• [Aim] Change "help text" to "tooltip" in the items from the line containing "Task: Click the 'Mount" through the end of the items, and reproduce those lines with nothing else altered. Omit the pictures from your answer.

Saved entries
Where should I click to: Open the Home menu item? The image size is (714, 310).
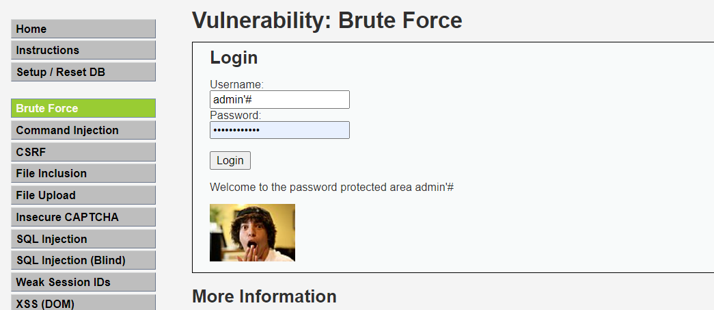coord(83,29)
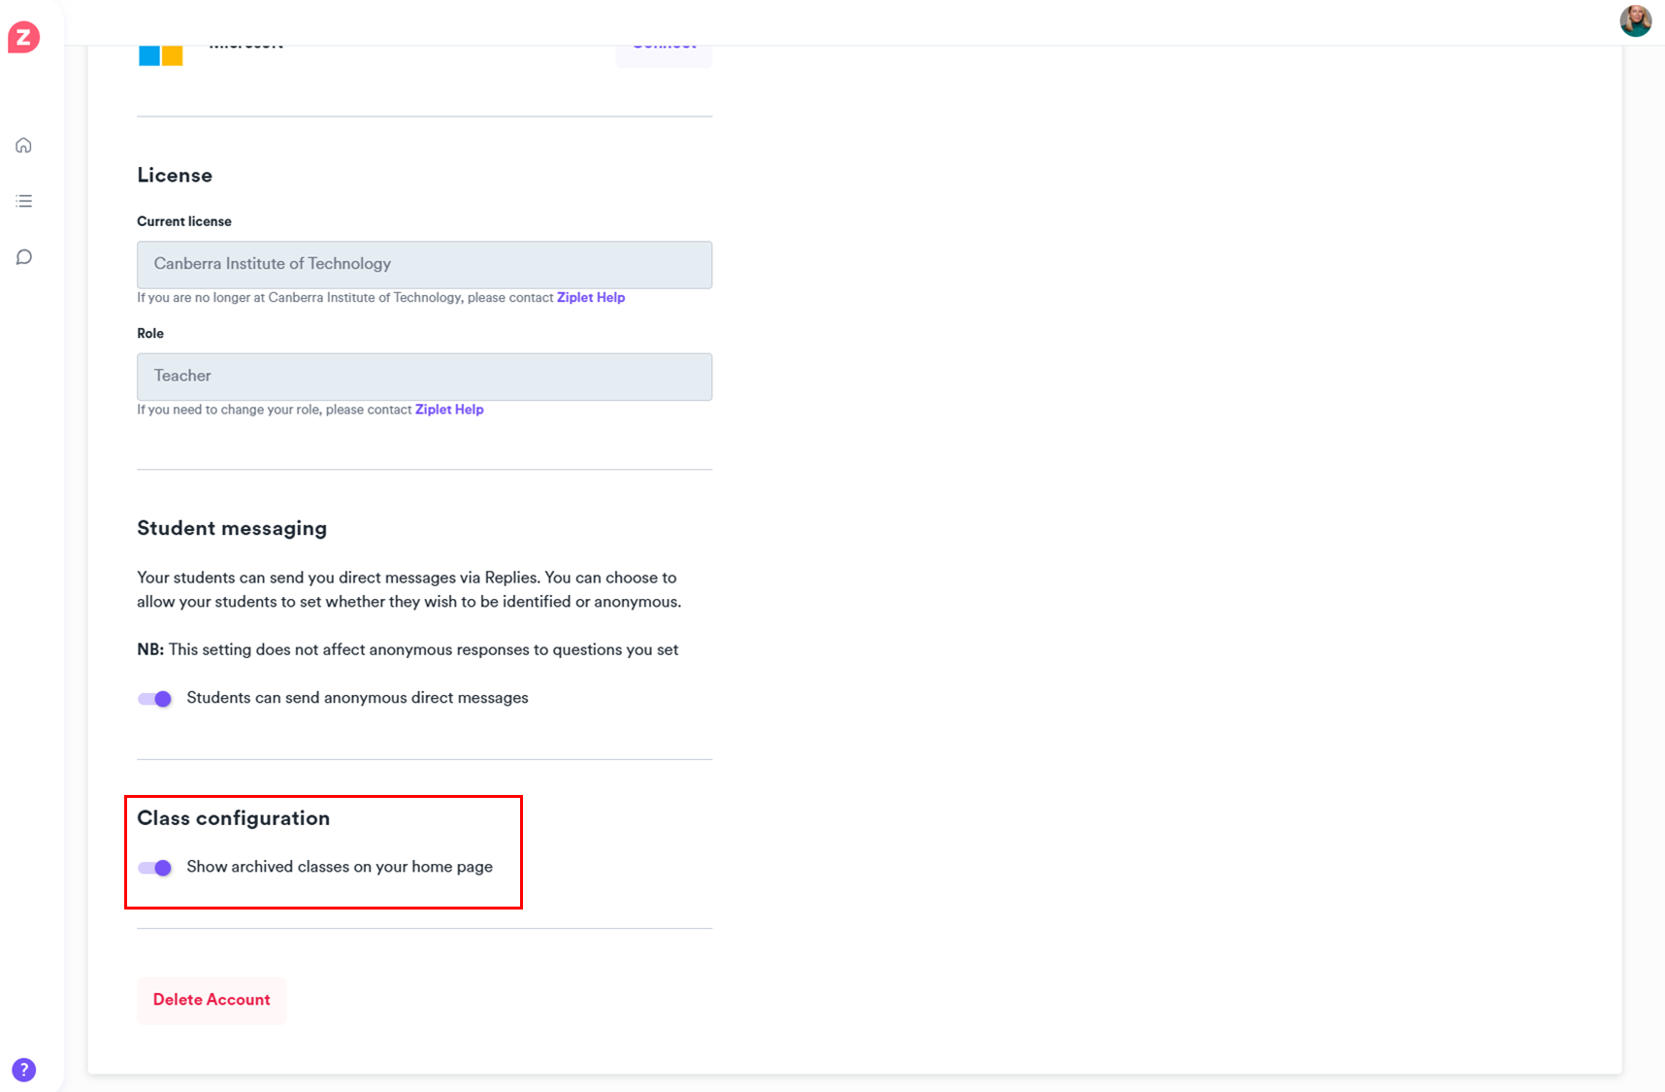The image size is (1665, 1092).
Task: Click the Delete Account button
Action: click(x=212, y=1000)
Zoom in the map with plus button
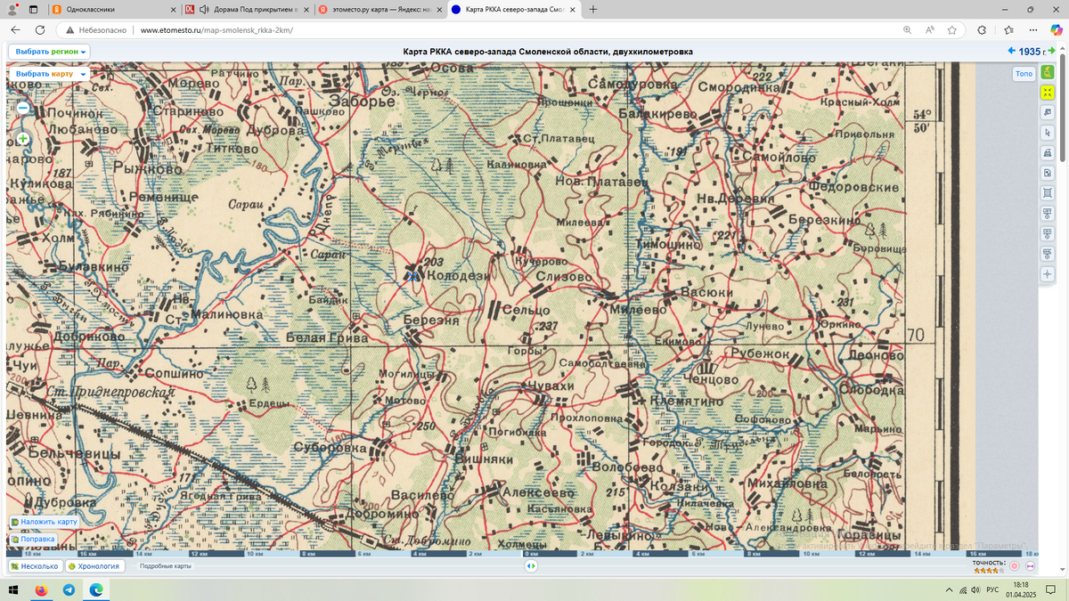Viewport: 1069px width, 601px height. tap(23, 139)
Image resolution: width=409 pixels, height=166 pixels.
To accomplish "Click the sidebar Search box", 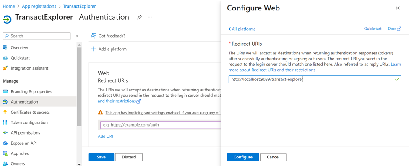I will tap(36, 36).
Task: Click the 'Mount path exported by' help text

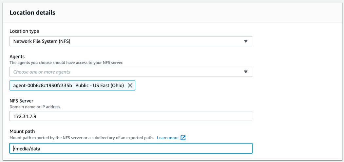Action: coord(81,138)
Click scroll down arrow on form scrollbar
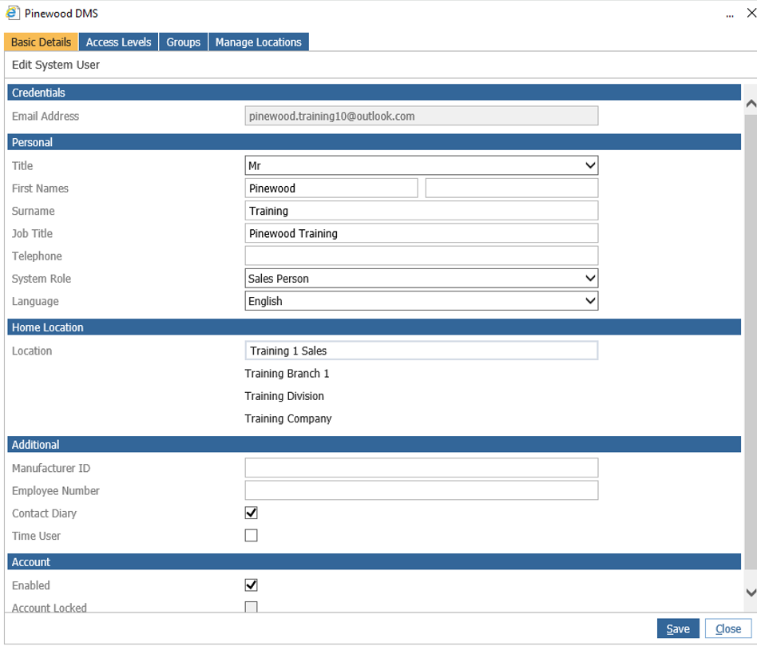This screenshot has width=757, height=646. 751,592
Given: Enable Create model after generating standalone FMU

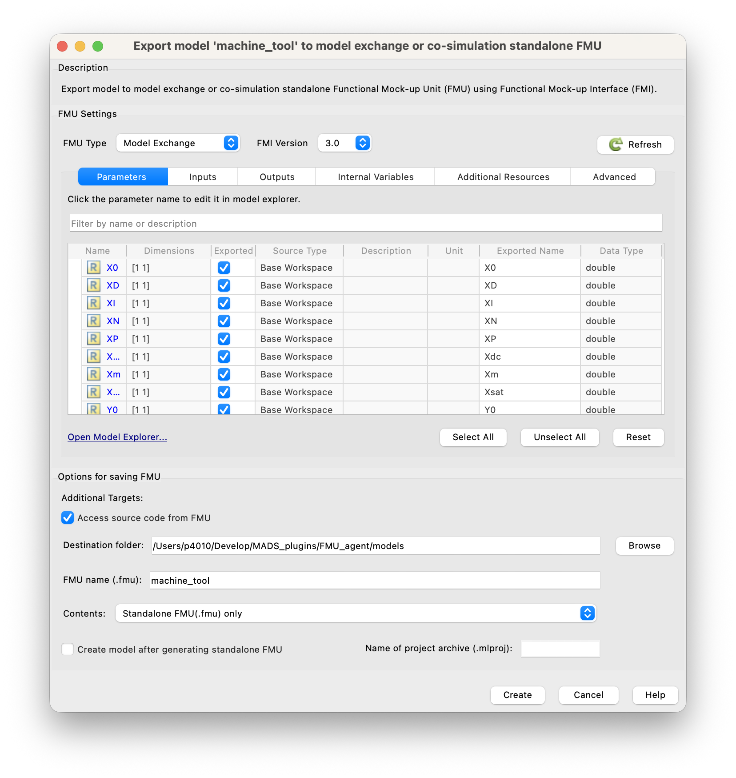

• [Answer to this exercise]
Task: Click the 'Mount path exported by' tooltip

Action: coord(81,138)
Click scroll down arrow on form scrollbar
This screenshot has width=757, height=646. 751,592
Given: Enable Create model after generating standalone FMU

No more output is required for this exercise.